Removing Soluble Salts From Limestone

Procedure code:
446004S
Source:
Hsr - Federal Bldg/P.O., Wash, Dc - Bldg Conservation Tech
Division:
Masonry
Section:
Limestone
Last Modified:
07/28/2017

PART 1---GENERAL

1.01 SUMMARY

  1. This procedure includes guidance on removing soluble salts from limestone.
  2. See 01100-07-S for general project guidelines to be reviewed along with this procedure. These guidelines cover the following sections:
    1. Safety Precautions
    2. Historic Structures Precautions
    3. Submittals
    4. Quality Assurance
    5. Delivery, Storage and Handling
    6. Project/Site Conditions
    7. Sequencing and Scheduling
    8. General Protection (Surface and Surrounding)
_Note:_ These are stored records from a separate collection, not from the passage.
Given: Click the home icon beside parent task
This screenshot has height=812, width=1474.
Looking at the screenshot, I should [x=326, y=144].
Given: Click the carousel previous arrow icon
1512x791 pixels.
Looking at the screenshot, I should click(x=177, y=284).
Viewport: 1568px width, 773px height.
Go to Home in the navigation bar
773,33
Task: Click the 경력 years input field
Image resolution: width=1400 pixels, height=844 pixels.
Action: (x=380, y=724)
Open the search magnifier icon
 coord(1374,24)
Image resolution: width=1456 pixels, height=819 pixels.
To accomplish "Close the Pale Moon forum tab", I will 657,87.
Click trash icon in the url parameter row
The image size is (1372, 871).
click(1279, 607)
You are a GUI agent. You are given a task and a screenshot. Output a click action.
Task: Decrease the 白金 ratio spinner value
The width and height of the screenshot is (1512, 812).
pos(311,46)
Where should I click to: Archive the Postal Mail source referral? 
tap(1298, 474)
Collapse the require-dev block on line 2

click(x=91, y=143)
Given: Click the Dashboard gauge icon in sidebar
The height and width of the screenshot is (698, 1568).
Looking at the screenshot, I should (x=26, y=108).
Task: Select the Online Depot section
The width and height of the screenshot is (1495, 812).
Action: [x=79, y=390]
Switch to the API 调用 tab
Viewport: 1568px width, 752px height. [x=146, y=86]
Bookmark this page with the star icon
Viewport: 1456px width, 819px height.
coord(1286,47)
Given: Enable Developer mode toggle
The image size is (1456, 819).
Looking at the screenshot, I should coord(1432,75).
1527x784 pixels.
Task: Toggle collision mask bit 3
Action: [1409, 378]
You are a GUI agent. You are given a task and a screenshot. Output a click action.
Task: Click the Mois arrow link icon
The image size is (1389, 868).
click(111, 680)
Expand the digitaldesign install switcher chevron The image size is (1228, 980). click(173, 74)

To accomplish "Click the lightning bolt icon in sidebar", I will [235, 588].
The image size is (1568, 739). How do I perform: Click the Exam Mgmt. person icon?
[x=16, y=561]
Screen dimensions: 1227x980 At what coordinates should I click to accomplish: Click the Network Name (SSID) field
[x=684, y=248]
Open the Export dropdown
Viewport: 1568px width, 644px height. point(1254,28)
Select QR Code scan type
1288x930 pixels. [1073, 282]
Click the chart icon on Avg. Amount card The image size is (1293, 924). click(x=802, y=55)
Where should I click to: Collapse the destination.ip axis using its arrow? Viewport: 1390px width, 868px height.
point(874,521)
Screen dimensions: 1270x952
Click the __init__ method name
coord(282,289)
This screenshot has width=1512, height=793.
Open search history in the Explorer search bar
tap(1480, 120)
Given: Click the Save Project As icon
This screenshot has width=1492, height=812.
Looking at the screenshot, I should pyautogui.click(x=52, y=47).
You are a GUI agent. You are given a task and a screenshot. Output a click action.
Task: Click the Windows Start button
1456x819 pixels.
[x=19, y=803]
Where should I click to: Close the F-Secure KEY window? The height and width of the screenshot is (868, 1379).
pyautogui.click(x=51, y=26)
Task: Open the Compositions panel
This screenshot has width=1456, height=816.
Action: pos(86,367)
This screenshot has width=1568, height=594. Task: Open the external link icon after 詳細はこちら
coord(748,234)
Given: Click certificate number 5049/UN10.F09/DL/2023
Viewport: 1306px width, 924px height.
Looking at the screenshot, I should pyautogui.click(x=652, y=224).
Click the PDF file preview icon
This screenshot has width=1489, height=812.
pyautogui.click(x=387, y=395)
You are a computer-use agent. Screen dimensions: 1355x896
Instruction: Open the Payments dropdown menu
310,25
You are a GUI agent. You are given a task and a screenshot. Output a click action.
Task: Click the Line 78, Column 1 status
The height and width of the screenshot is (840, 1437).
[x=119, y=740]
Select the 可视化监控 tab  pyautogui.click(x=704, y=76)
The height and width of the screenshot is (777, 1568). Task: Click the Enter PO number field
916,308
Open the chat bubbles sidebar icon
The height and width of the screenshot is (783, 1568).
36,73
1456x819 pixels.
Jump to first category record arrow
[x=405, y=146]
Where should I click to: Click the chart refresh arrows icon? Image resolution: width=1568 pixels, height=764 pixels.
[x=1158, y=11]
      These guidelines should be reviewed prior to performing this procedure and should be followed, when applicable, along with recommendations from the Regional Historic Preservation Officer (RHPO).
  3. For general information on the characteristics, uses and problems associated with limestone, see 04460-01-S.

PART 2---PRODUCTS

2.01 MATERIALS

  1. Distilled water
  2. Paper pulp made by boiling good quality blotting paper with distilled water and beating it until completely disintegrated and cellulose fibers mat together to form a pulp

2.02 EQUIPMENT

  1. Stiff bristle brushes (non-metallic)
  2. Vacuum

PART 3---EXECUTION

3.01 ERECTION, INSTALLATION, APPLICATION

  1. Clean stone of all debris, dust, oil, salt crystals, etc. by brushing with a stiff fiber bristle brush or by vacuuming.
  2. Thoroughly wet stone with clean, clear water just prior to applying poultice.
  3. Apply wet paper pulp (soaked in distilled water) to the stone completely covering and concealing all voids and surfaces.
  4. Keep pulp in position for three weeks or until completely dried and removed easily.
  5. After carefully removing the dried pulp, brush or vacuum to remove all salt crystals formed on stone surfaces.
  6. Apply fresh pulp as described in Section B through D above.
  7. Brush or vacuum to remove all salt crystals formed on stone surfaces.
  8. If high concentrations of soluble salts remain in the stone, repeat applications of poultice.